Records for this exercise:
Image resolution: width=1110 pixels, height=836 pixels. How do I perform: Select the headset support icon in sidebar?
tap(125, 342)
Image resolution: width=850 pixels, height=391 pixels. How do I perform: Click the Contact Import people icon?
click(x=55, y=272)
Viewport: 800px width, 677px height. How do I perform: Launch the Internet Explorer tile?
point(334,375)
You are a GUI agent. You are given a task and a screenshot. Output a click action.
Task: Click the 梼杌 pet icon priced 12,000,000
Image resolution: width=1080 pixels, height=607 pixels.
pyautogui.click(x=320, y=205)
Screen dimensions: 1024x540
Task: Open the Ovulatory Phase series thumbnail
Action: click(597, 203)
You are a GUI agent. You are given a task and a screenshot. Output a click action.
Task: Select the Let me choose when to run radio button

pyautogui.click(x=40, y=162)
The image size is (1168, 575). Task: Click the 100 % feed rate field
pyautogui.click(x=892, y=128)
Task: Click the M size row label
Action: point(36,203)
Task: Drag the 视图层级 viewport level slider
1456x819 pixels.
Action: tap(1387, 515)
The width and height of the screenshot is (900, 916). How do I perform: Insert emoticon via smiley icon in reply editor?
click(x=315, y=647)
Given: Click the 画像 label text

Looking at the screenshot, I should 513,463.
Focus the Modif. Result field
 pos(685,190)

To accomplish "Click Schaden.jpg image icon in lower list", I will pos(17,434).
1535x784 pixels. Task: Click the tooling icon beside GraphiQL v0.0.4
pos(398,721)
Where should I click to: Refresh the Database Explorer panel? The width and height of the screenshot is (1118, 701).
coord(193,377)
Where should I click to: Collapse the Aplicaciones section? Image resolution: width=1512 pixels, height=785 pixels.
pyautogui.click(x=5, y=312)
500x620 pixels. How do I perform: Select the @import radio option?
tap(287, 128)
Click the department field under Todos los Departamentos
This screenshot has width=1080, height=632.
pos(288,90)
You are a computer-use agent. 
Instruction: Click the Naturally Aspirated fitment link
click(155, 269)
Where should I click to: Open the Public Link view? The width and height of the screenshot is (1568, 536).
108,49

Work instructions: Going down the listing above, begin printing at the line with "Image resolution: width=850" and finish with the line with "Click the department", exactly as they appear.

Solved exercise:
Image resolution: width=850 pixels, height=391 pixels. How do I perform: Click the Contact Import people icon?
click(x=55, y=272)
Viewport: 800px width, 677px height. How do I perform: Launch the Internet Explorer tile?
point(334,375)
You are a GUI agent. You are given a task and a screenshot. Output a click action.
Task: Click the 梼杌 pet icon priced 12,000,000
Image resolution: width=1080 pixels, height=607 pixels.
pyautogui.click(x=320, y=205)
Screen dimensions: 1024x540
Task: Open the Ovulatory Phase series thumbnail
Action: click(597, 203)
You are a GUI agent. You are given a task and a screenshot. Output a click action.
Task: Select the Let me choose when to run radio button

pyautogui.click(x=40, y=162)
The image size is (1168, 575). Task: Click the 100 % feed rate field
pyautogui.click(x=892, y=128)
Task: Click the M size row label
Action: point(36,203)
Task: Drag the 视图层级 viewport level slider
1456x819 pixels.
Action: tap(1387, 515)
The width and height of the screenshot is (900, 916). How do I perform: Insert emoticon via smiley icon in reply editor?
click(x=315, y=647)
Given: Click the 画像 label text

Looking at the screenshot, I should 513,463.
Focus the Modif. Result field
 pos(685,190)

To accomplish "Click Schaden.jpg image icon in lower list", I will pos(17,434).
1535x784 pixels. Task: Click the tooling icon beside GraphiQL v0.0.4
pos(398,721)
Where should I click to: Refresh the Database Explorer panel? The width and height of the screenshot is (1118, 701).
coord(193,377)
Where should I click to: Collapse the Aplicaciones section? Image resolution: width=1512 pixels, height=785 pixels.
pyautogui.click(x=5, y=312)
500x620 pixels. How do I perform: Select the @import radio option?
tap(287, 128)
Click the department field under Todos los Departamentos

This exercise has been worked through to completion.